Two years ago, Vikas Sethia, co-founder of distribution logistics platform Udaan Logisure, conceived of a petroleum transportation service in collaboration with Reliance Petroleum, a unit of Reliance Industries Ltd (RIL). What took shape was the outcome of the 2017 summer cohort of JioGenNext, a startup accelerator backed by RIL.
Not only did RIL guide Logisure by alerting them to all the “logistics challenges they face” but it “also made us a part of their initiatives to optimize their logistics”, said Sethia.
JioGenNext has mentored 131 startups including Udaan Logisure in agritech, digital consumer services, edtech, fintech, healthtech, fitness, and retail with more than $60 million of funding raised.
Udaan Logisure is a case in point that the startup ecosystem has never had it better. Thousands of aspiring unicorns across India are being nurtured by multinational and homegrown companies, including Bharti Airtel, Reliance Industries, Accenture Ventures, Google, Microsoft, SAP, and Oracle. Besides mentoring the founders, companies are also acqui-hiring many of these early- and growth-stage startups for their domain expertise.
In 2017, Bharti Airtel Ltd acquired a strategic stake in Juggernaut Books and a strategic equity stake in Seynse Technologies, a fintech company. In 2018, the telecom company announced an acqui-hire deal with AuthMe ID Services, a Bengaluru-based AI startup. The Accenture Ventures programme that seeks to provide Indian startups a global platform tracks more than a thousand business-to-business (B2B) deep-tech startups at any given time, said Avnish Sabharwal, managing director (MD), Accenture Ventures and Open Innovation in India and the Middle-East.
“In India, we track more than 1,300 B2B deep-tech startups, engage with nearly 200 startups and have deployed more than 100 startup solutions with clients in the last financial year. We work with B2B growth-stage, deep-tech startups using disruptive technologies such as AI (artificial intelligence), analytics, blockchain, IoT (Internet of Things), and automation,” said Sabharwal.
On its part, SAP Startup Studio, a 75-seat accelerator programme for early stage startups, on the SAP Labs India campus in Bengaluru, incubates 10 startups at present. Over the last two batches it has accelerated 24 startups. “To support employees who want to pursue their entrepreneurial desires, SAP Labs offers an entrepreneurship sabbatical,” said Sindhu Gangadharan, senior vice president and MD, SAP Labs India.

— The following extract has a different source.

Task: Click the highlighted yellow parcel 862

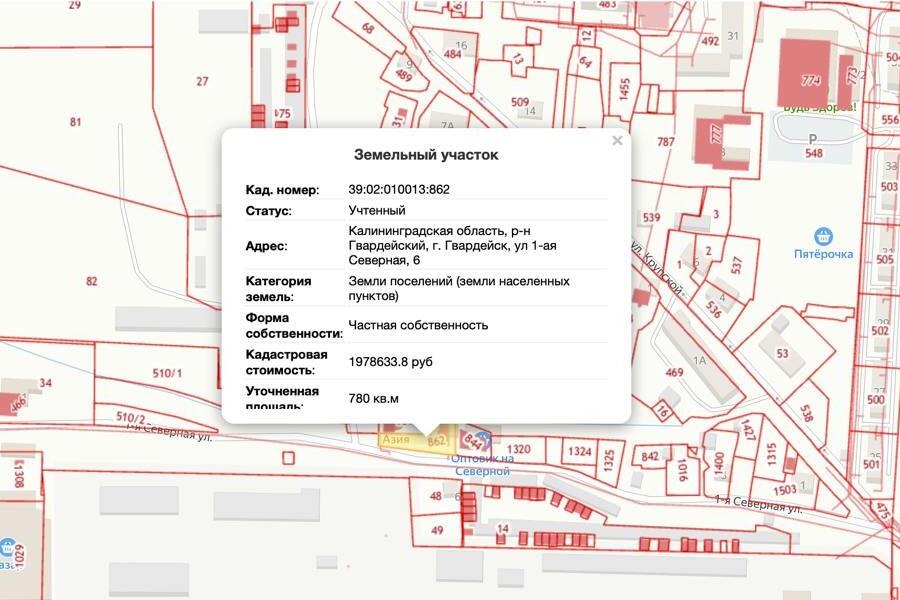Action: 437,440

Microsoft, too, has several initiatives worldwide to support startups. Its ScaleUp programme supports Seed or Series A funded B2B and select business-to-consumer tech-enabled startups to co-sell with Microsoft sales teams, get access to top technology venture capitalists globally and receive mentorship from the startup ecosystem. Microsoft for Startups has closed more than 120 co-sell deals with more than $126 million in active pipeline for startups, in about 18 months, the company said in June.
Homegrown software-as-a-service major Zoho engages with more than 2,400 startups in India. Kuppulakshmi Krishnamoorthy, global head, Zoho for Startups, says, via this programme Zoho “is associated with over 35 startup bodies” in India. This includes incubators, accelerators, co-working spaces, and government initiatives.
Corporate accelerator and incubator programmes in India are growing at an average rate of 37-40% per annum, said industry body Nasscom’s vice-president, industry initiatives, K.S. Viswanathan. “Corporate accelerators leverage the innovation that is available in the ecosystem. Not all innovation necessarily needs to take place within the enterprise,” he said.
Sudhir Sethi, founder and chairman of VC firm Chiratae Ventures India Advisors, feels more such programmes are needed. “The places that can mentor and help a new company start, whether it is from a corporate or educational institution or by a venture investor are all needed,” Sethi said.